Which is what happened Tuesday, when Marshall went on Fox Business to talk about Rep. Ilhan Omar, the Minnesota Democrat, and to decry the hypocrisy of her family’s “skyrocketing net worth” since she took office in 2019.

“Here’s a person who comes to Congress, and in 2019, she has no assets. She actually has a negative net worth,” he told host Elizabeth MacDonald. “Now, here we are, five, six years later, she’s worth up to $30 million.

Maybe that’s fair. Although if Marshall wants to get his dander up about people who get rich in public service, I’d urge him to take a closer look at Trump’s own family, which saw its net worth expand by $5 billion — that’s billion with a b — just in the past few days, thanks to the start of trading in their new digital currency.

Instead of talking about Trump, though, Marshall started riffing about how all those Democrats are such terrible socialists.

“I think we saw under Joe Biden is as the government got more socialistic, that they have a solution to every one of your problems, is the people did worse,” he said. “And what I see, people, the ones that are leaving the Democrat Party, are pretty much libertarians, are just looking for a better life now, and hopefully we’re giving that under the American Dream.”

It’s a tired old GOP slur against Democrats.

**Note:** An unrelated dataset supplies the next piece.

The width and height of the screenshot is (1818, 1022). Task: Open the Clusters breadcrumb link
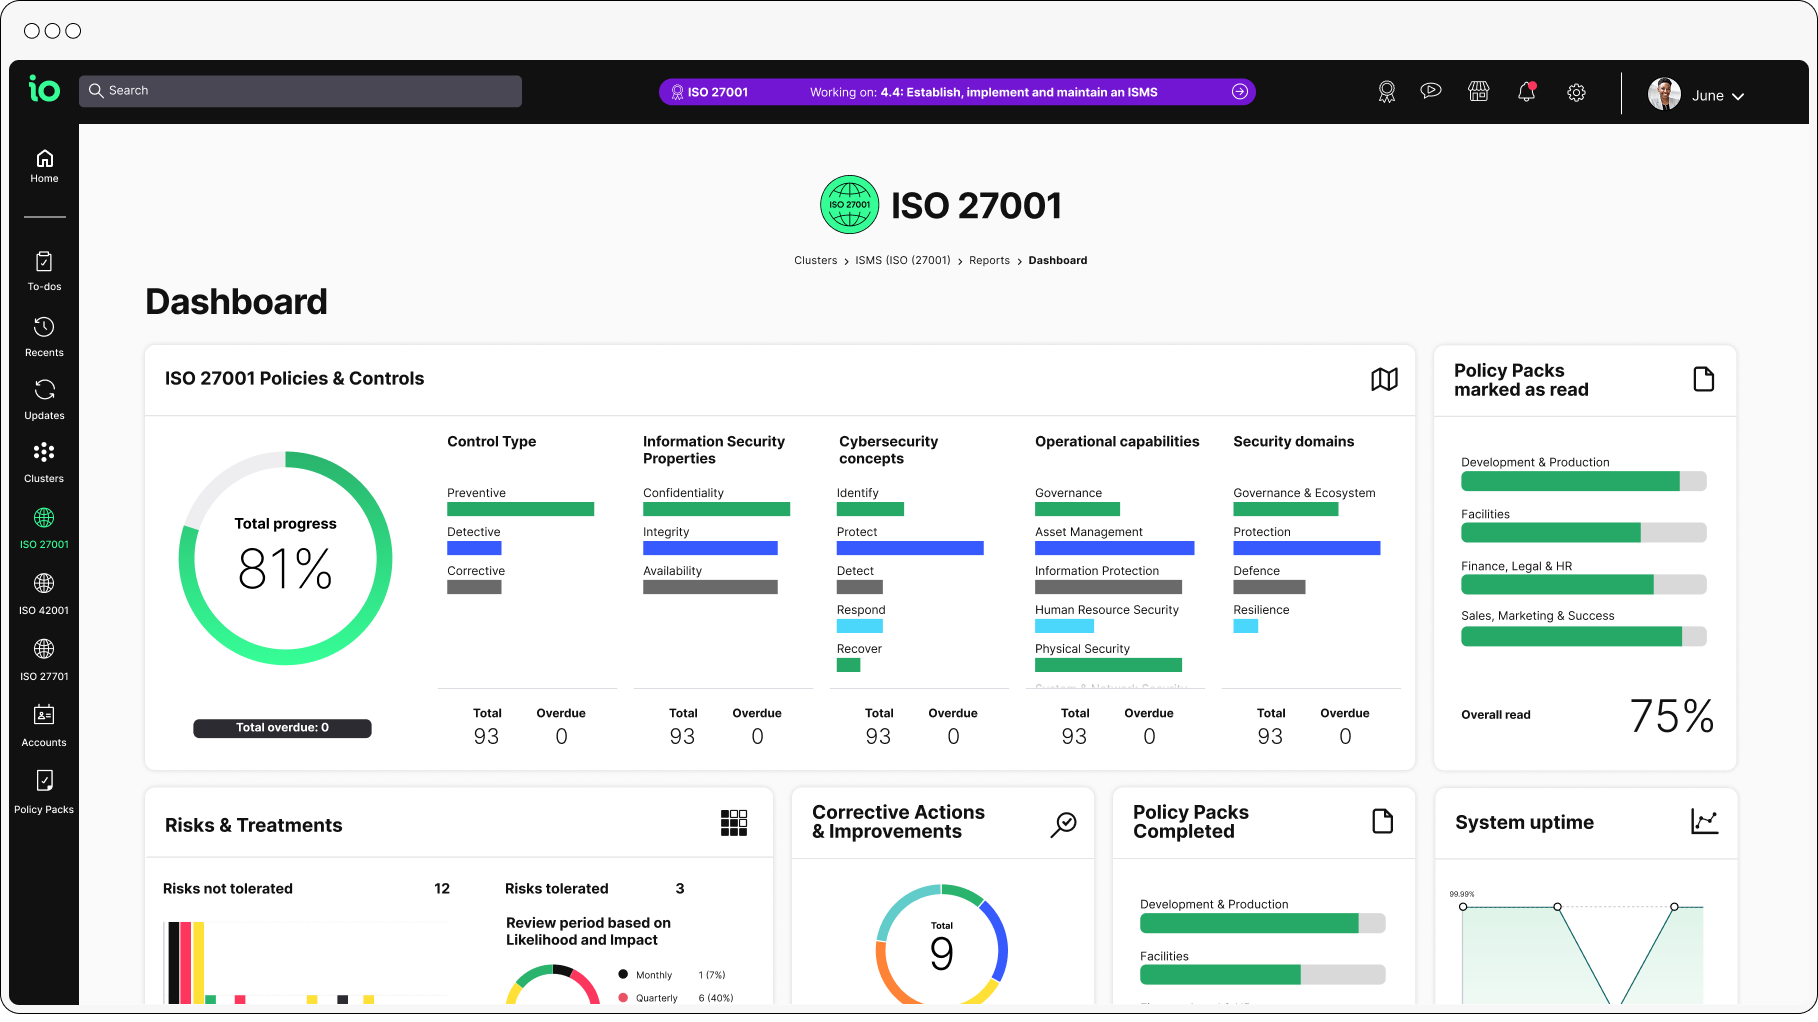(815, 260)
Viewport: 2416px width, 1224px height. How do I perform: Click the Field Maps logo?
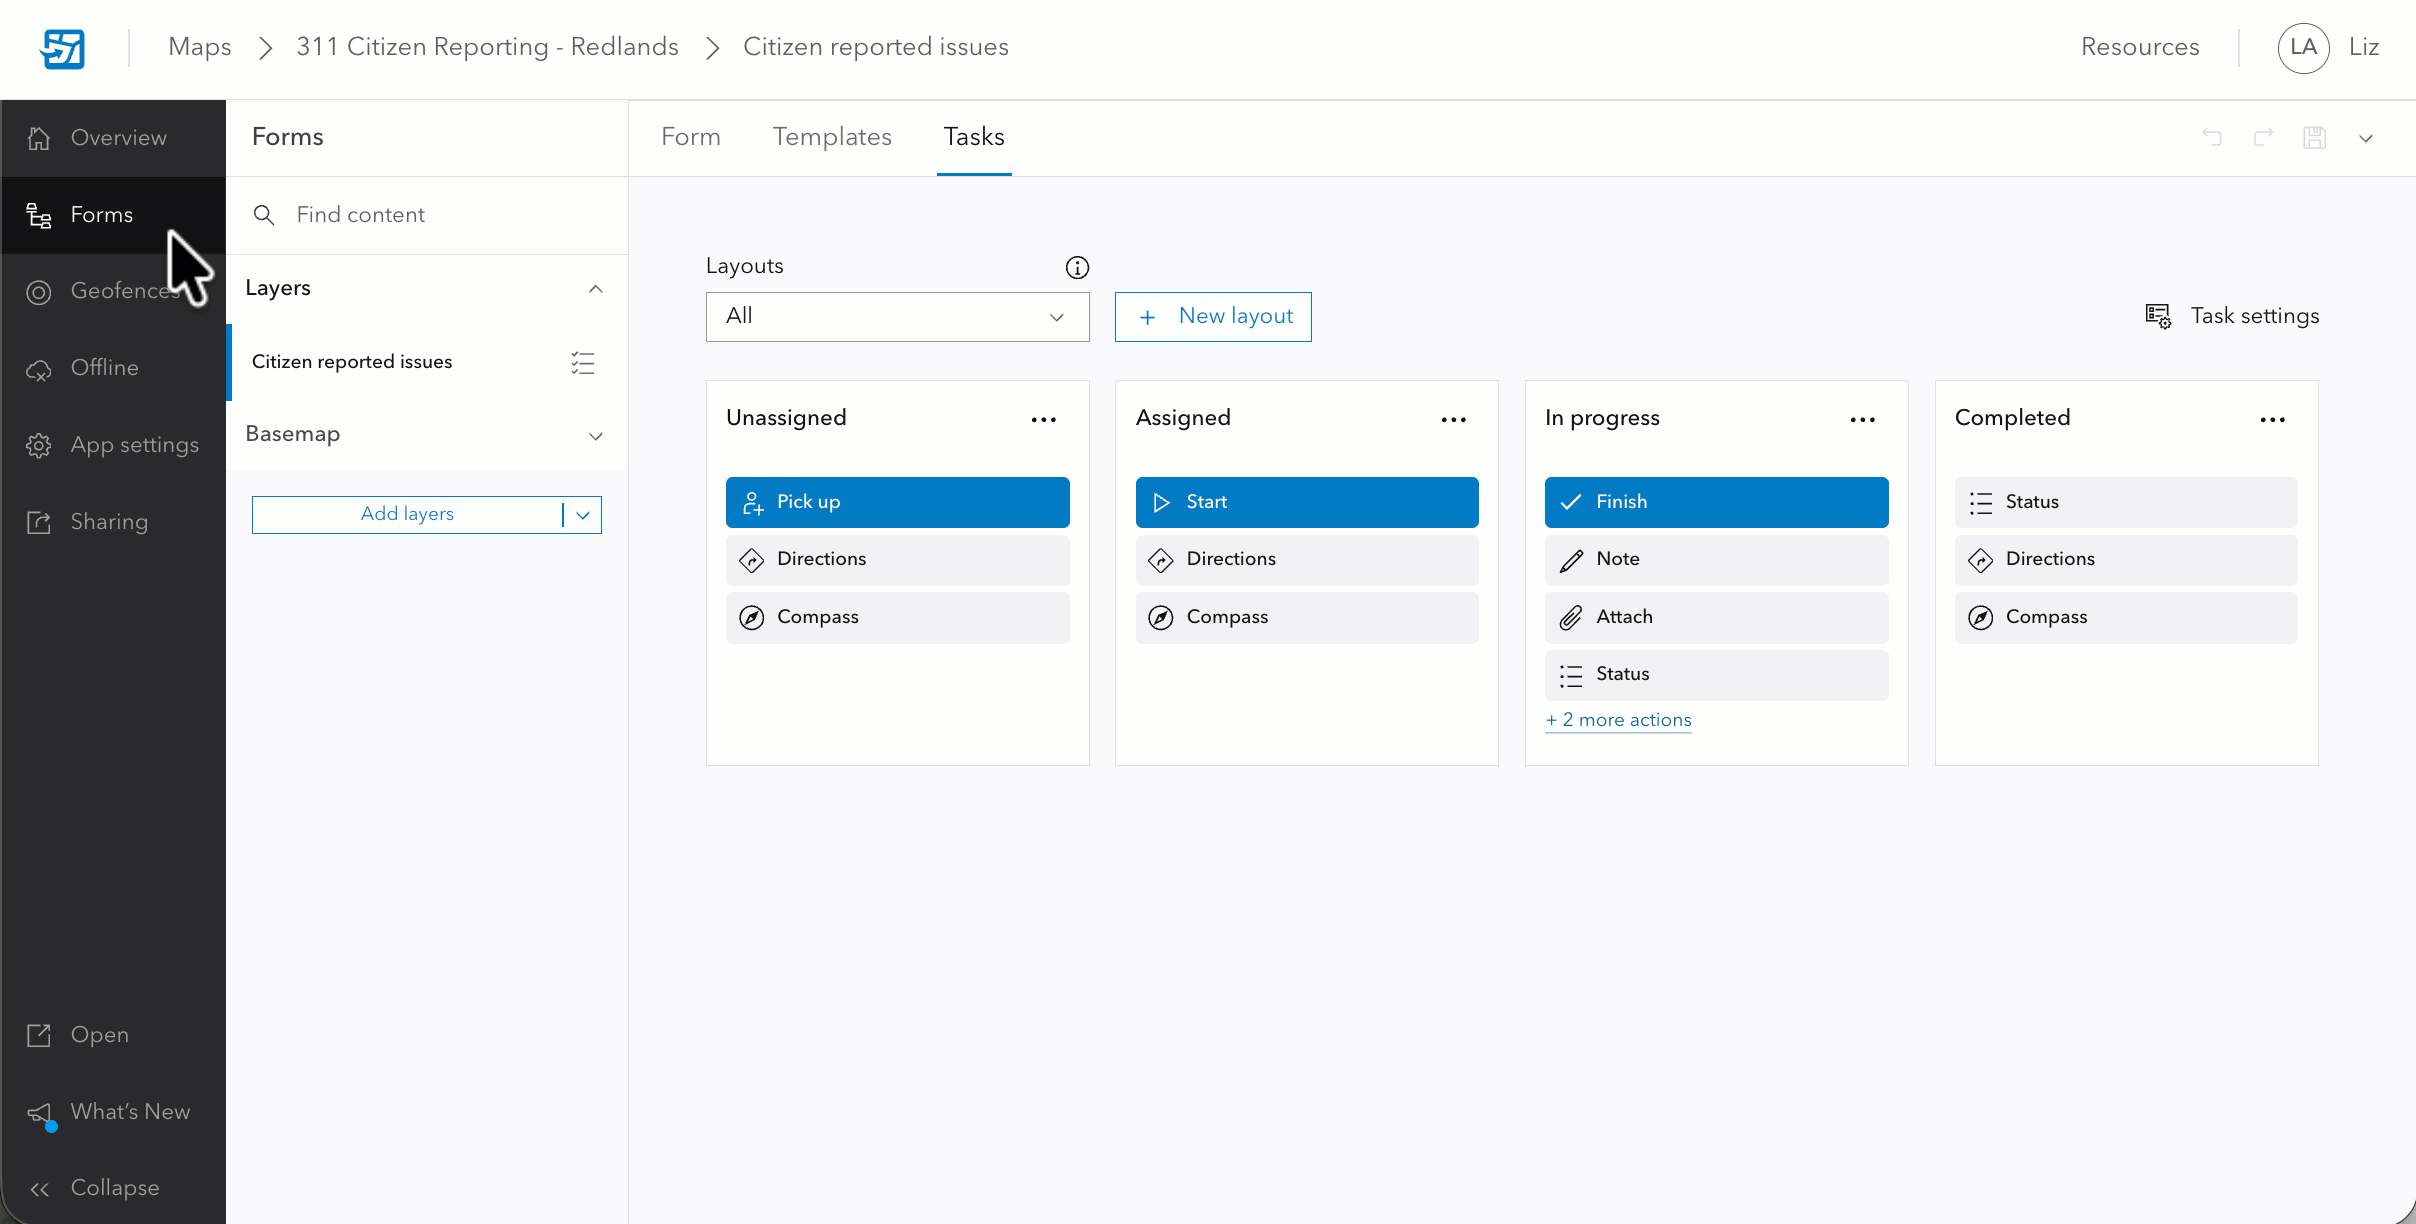click(x=62, y=47)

But if Marshall hates socialism as much as he says, then he really ought to be Trump’s fiercest critic.

Most socialist president in memory?

If we’re relying on the old definition of socialism — you know, the whole “government ownership of the means of production” thing — and not simply using it as a word conservatives use to mean “things I don’t like,” then Trump might be the most socialist president in living memory.

More than Lyndon Johnson, who expanded the welfare state. More than Barack Obama, who overhauled the healthcare system. And maybe even more than Richard Nixon, who instituted wage and price controls.

Shocking, I know.

Under Trump, though, the federal government just became the biggest stockholder of Intel, an iconic but faltering semiconductor company.

Which came after Trump’s White House was granted a “golden share” in U.S. Steel as part of a deal to guarantee approval of the company combining its operations with Nippon Steel.

Which happened around the time Trump pressured chipmakers like Nvidia into giving the federal government a 15% cut of artificial intelligence chip sales to China.

All of which comes as Trump is fighting trade wars around the world in a bid to overhaul the American economy more to his liking.

Under Trump, America’s free markets are less free.

You don’t have to take my word for it. Just ask Sen. Rand Paul, the Kentucky Republican who is probably the most libertarian member of Congress.

“I worry that the free market movement, the movement that was a big part of the Republican Party, is being diminished over time,” Paul told CNBC this week. Trump’s recent moves, he said, are “a step towards socialism.”

Marshall isn’t really talking about that, though. He’s got Democrats to criticize.

“What happens with socialist communists, when they take power as they have in China or in North Korea or in Venezuela, they turn into rich oligarchs living off the government nickel,” the senator told Fox Business.

He’s right. The problem? Those words also apply to Donald Trump. And Roger Marshall doesn’t seem to know or care about it.